## Description of the task:
Write the entries out again. Every character must match.

Items from a dataset:
========================
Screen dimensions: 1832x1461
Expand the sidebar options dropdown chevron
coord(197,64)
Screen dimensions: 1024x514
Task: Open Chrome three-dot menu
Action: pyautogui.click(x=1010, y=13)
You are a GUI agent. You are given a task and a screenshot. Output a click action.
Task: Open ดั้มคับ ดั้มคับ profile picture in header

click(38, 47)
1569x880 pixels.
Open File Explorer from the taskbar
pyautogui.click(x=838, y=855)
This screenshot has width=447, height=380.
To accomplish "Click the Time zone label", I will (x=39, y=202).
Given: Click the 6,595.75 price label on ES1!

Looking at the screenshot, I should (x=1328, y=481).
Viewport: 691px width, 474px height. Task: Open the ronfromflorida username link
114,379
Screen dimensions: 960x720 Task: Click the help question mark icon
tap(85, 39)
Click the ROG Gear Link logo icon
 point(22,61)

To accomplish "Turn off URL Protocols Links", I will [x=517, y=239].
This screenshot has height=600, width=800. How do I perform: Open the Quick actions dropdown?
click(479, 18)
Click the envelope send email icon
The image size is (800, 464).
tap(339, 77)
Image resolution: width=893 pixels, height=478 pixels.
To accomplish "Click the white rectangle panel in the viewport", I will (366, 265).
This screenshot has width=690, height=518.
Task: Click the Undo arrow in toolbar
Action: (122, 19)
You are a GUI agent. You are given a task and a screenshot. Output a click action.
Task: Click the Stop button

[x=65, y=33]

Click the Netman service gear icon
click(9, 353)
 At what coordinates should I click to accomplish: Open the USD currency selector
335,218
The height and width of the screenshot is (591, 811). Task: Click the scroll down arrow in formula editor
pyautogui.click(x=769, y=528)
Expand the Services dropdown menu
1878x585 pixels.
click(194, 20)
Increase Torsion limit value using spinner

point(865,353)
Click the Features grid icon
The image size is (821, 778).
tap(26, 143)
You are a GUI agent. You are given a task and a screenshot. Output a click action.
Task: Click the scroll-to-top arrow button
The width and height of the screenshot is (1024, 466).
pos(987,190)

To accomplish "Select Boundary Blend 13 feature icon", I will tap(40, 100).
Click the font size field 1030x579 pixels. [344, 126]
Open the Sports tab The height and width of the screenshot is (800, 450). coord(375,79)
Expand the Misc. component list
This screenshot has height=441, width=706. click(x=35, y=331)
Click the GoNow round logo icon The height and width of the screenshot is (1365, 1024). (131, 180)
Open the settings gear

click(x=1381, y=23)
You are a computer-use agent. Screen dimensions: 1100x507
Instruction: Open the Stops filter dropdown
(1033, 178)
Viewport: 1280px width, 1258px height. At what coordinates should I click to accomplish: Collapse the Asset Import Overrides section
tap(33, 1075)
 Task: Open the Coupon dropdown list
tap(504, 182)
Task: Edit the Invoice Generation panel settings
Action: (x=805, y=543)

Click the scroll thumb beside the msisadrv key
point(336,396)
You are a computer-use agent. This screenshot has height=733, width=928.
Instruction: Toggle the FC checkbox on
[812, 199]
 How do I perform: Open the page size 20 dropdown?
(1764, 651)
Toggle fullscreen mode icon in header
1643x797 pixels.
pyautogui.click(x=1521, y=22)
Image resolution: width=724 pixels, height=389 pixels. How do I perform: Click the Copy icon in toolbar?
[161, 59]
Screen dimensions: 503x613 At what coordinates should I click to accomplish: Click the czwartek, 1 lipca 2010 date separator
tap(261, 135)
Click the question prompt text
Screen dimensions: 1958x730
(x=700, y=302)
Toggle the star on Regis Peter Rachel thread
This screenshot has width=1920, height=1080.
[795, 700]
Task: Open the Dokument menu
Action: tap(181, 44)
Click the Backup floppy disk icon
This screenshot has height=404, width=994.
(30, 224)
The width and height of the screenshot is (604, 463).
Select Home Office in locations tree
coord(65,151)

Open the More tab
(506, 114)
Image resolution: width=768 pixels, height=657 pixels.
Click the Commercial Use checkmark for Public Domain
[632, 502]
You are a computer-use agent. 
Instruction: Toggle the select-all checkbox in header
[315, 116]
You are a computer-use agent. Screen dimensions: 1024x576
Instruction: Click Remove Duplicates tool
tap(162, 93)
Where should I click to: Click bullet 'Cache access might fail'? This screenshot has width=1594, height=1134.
========================
## Answer to the problem:
Screen dimensions: 1832x1461
Expand the sidebar options dropdown chevron
coord(197,64)
Screen dimensions: 1024x514
Task: Open Chrome three-dot menu
Action: pyautogui.click(x=1010, y=13)
You are a GUI agent. You are given a task and a screenshot. Output a click action.
Task: Open ดั้มคับ ดั้มคับ profile picture in header

click(38, 47)
1569x880 pixels.
Open File Explorer from the taskbar
pyautogui.click(x=838, y=855)
This screenshot has width=447, height=380.
To accomplish "Click the Time zone label", I will (x=39, y=202).
Given: Click the 6,595.75 price label on ES1!

Looking at the screenshot, I should (x=1328, y=481).
Viewport: 691px width, 474px height. Task: Open the ronfromflorida username link
114,379
Screen dimensions: 960x720 Task: Click the help question mark icon
tap(85, 39)
Click the ROG Gear Link logo icon
 point(22,61)

To accomplish "Turn off URL Protocols Links", I will [x=517, y=239].
This screenshot has height=600, width=800. How do I perform: Open the Quick actions dropdown?
click(479, 18)
Click the envelope send email icon
The image size is (800, 464).
tap(339, 77)
Image resolution: width=893 pixels, height=478 pixels.
To accomplish "Click the white rectangle panel in the viewport", I will (366, 265).
This screenshot has width=690, height=518.
Task: Click the Undo arrow in toolbar
Action: (122, 19)
You are a GUI agent. You are given a task and a screenshot. Output a click action.
Task: Click the Stop button

[x=65, y=33]

Click the Netman service gear icon
click(9, 353)
 At what coordinates should I click to accomplish: Open the USD currency selector
335,218
The height and width of the screenshot is (591, 811). Task: Click the scroll down arrow in formula editor
pyautogui.click(x=769, y=528)
Expand the Services dropdown menu
1878x585 pixels.
click(194, 20)
Increase Torsion limit value using spinner

point(865,353)
Click the Features grid icon
The image size is (821, 778).
tap(26, 143)
You are a GUI agent. You are given a task and a screenshot. Output a click action.
Task: Click the scroll-to-top arrow button
The width and height of the screenshot is (1024, 466).
pos(987,190)

To accomplish "Select Boundary Blend 13 feature icon", I will tap(40, 100).
Click the font size field 1030x579 pixels. [344, 126]
Open the Sports tab The height and width of the screenshot is (800, 450). coord(375,79)
Expand the Misc. component list
This screenshot has height=441, width=706. click(x=35, y=331)
Click the GoNow round logo icon The height and width of the screenshot is (1365, 1024). (131, 180)
Open the settings gear

click(x=1381, y=23)
You are a computer-use agent. Screen dimensions: 1100x507
Instruction: Open the Stops filter dropdown
(1033, 178)
Viewport: 1280px width, 1258px height. At what coordinates should I click to accomplish: Collapse the Asset Import Overrides section
tap(33, 1075)
 Task: Open the Coupon dropdown list
tap(504, 182)
Task: Edit the Invoice Generation panel settings
Action: (x=805, y=543)

Click the scroll thumb beside the msisadrv key
point(336,396)
You are a computer-use agent. This screenshot has height=733, width=928.
Instruction: Toggle the FC checkbox on
[812, 199]
 How do I perform: Open the page size 20 dropdown?
(1764, 651)
Toggle fullscreen mode icon in header
1643x797 pixels.
pyautogui.click(x=1521, y=22)
Image resolution: width=724 pixels, height=389 pixels. How do I perform: Click the Copy icon in toolbar?
[161, 59]
Screen dimensions: 503x613 At what coordinates should I click to accomplish: Click the czwartek, 1 lipca 2010 date separator
tap(261, 135)
Click the question prompt text
Screen dimensions: 1958x730
(x=700, y=302)
Toggle the star on Regis Peter Rachel thread
This screenshot has width=1920, height=1080.
[795, 700]
Task: Open the Dokument menu
Action: tap(181, 44)
Click the Backup floppy disk icon
This screenshot has height=404, width=994.
(30, 224)
The width and height of the screenshot is (604, 463).
Select Home Office in locations tree
coord(65,151)

Open the More tab
(506, 114)
Image resolution: width=768 pixels, height=657 pixels.
Click the Commercial Use checkmark for Public Domain
[632, 502]
You are a computer-use agent. 
Instruction: Toggle the select-all checkbox in header
[315, 116]
You are a computer-use agent. Screen dimensions: 1024x576
Instruction: Click Remove Duplicates tool
tap(162, 93)
Where should I click to: Click bullet 'Cache access might fail'? This screenshot has width=1594, height=1134.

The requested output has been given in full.